Quand le vécu des uns fait cheminer les autres

Quand le vécu des uns fait cheminer les autres
Le groupe de soutien pour les hommes victimes d'abus sexuel durant l'enfance est un «levier extrêmement intéressant» pour briser l'isolement et faire comprendre aux victimes qu'elles ne sont pas seules.

SOUTIEN. Il y a 47 ans, la vie de Bertrand (nom fictif) a basculé. Son frère aîné l’a agressé sexuellement alors qu’il était enfant. Durant toutes ces années, il a porté ce lourd fardeau qu’il a tenté de se débarrasser à maintes reprises en consultant, mais en vain, jusqu’au jour où il a intégré un groupe de soutien pour les hommes victimes d’abus sexuel durant l’enfance.

Bertrand est parmi les huit premiers hommes à avoir bénéficié de ce service mis sur pied en mai 2016 par le Centre d’aide aux victimes d’actes criminels (CAVAC) Centre-du-Québec et le Centre de ressources pour hommes Drummond (CRHD), une première dans la région.

«Je consultais depuis longtemps, mais chaque fois, je sentais un malaise, de l’inconfort de la part des intervenants. J’imagine que c’est parce que c’est tabou. Je ne sentais donc pas d’ouverture alors automatiquement, j’arrêtais de parler et ça ne donnait pas de grands résultats. Je fréquente le Centre de ressources pour hommes depuis quelques années et lorsque le projet de groupe a été lancé, ça m’a interpellé», se souvient Bertrand.

Ce groupe de soutien, sous forme de dix rencontres, a débuté le 20 septembre 2016. Il s’adressait aux hommes de 18 ans et plus et était animé par deux animateurs, à savoir un intervenant du CRHD et une intervenante du CAVAC. Les participants étaient âgés de 20 à 65 ans et provenaient de différents milieux. Si au départ cette forme d’aide l’angoissait, Bertrand a rapidement pris conscience des bienfaits que cela lui apportait.

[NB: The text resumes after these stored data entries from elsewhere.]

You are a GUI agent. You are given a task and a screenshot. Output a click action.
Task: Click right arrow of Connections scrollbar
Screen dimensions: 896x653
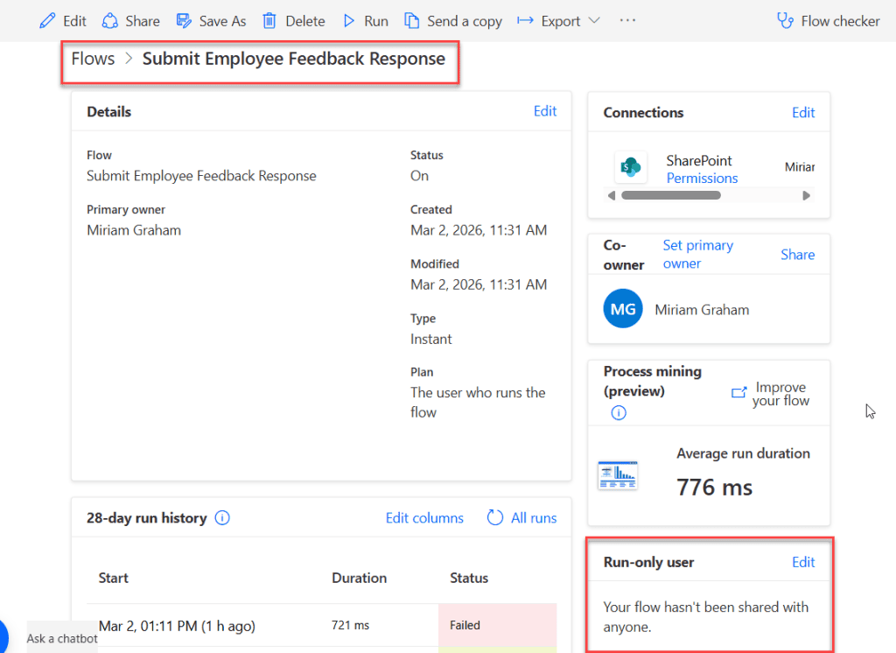[807, 195]
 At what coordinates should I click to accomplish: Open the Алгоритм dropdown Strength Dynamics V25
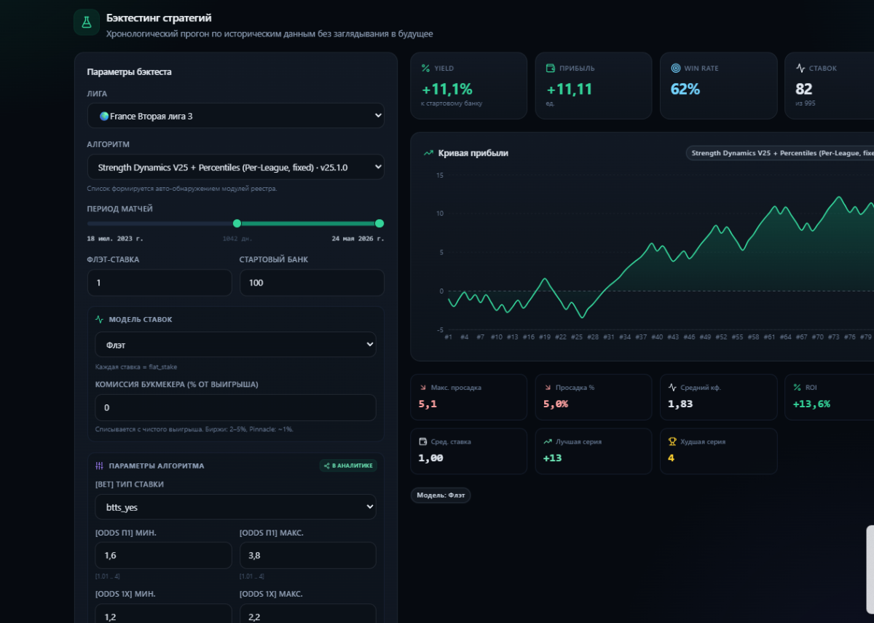(236, 167)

«À la première rencontre, j’étais un peu stressé parce qu’il fallait que je déballe mon sac. Ça faisait longtemps que je voulais sortir de ma coquille, mais je ne savais pas comment. Je me suis senti vite écouté et en confiance. J’avais finalement hâte de venir toutes les semaines.»

La belle dynamique au sein du groupe et la solidarité entre les participants ont également fait une grande différence.

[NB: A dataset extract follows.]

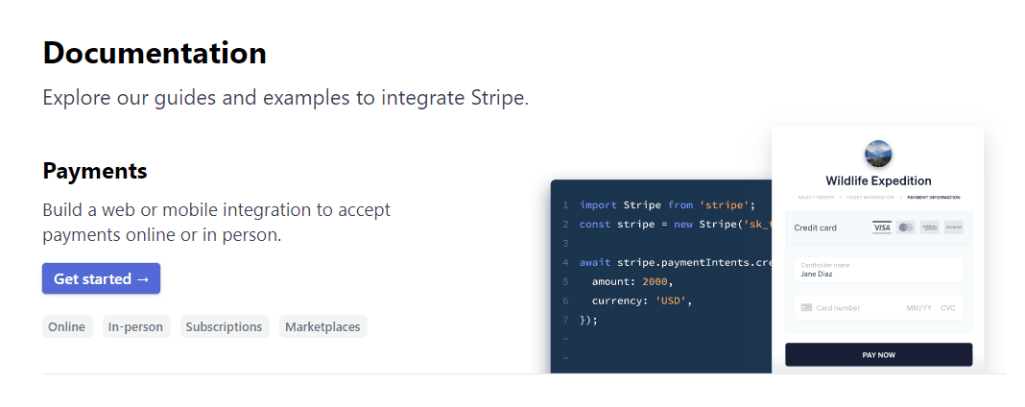This screenshot has width=1025, height=407.
Task: Click the American Express card icon
Action: point(929,227)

«Tout le monde se sentait à l’aise à parler, il n’y avait pas de discrimination. J’ai aussi aimé la chaleur du groupe, c’était réconfortant. D’ailleurs, les histoires des autres m’ont aidé dans mon cheminement personnel et je crois que c’est le cas pour plusieurs», explique-t-il en toute reconnaissance.

Les rencontres de groupe ont permis d’aborder le vécu de l’agression sexuelle ainsi que plusieurs autres thèmes, tels que les conséquences, les émotions, les mécanismes de protection, la sexualité et les relations familiales et sociales.

«L’objectif majeur derrière ces rencontres était que les participants comprennent bien pourquoi ils vivent avec toutes ces conséquences, indique Sophie Bergeron, directrice du CAVAC. Plus les participants acquièrent des connaissances, plus ils prennent le contrôle sur leur vie. On mettait des mots sur des maux.»

Bertrand admet que les rencontres n’ont pas toujours été «faciles», mais il convient qu’elles étaient «nécessaires» pour enfin tourner la page de ce long chapitre pénible.

«J’ai fait la paix avec mon agresseur. Je lui ai pardonné. C’est certain que je n’oublierai jamais ça, mais je suis maintenant capable de passer par-dessus. C’était un fardeau, maintenant je suis libéré grâce à ce service. Je n’hésite pas à référer quelqu’un», partage-t-il avec un sourire.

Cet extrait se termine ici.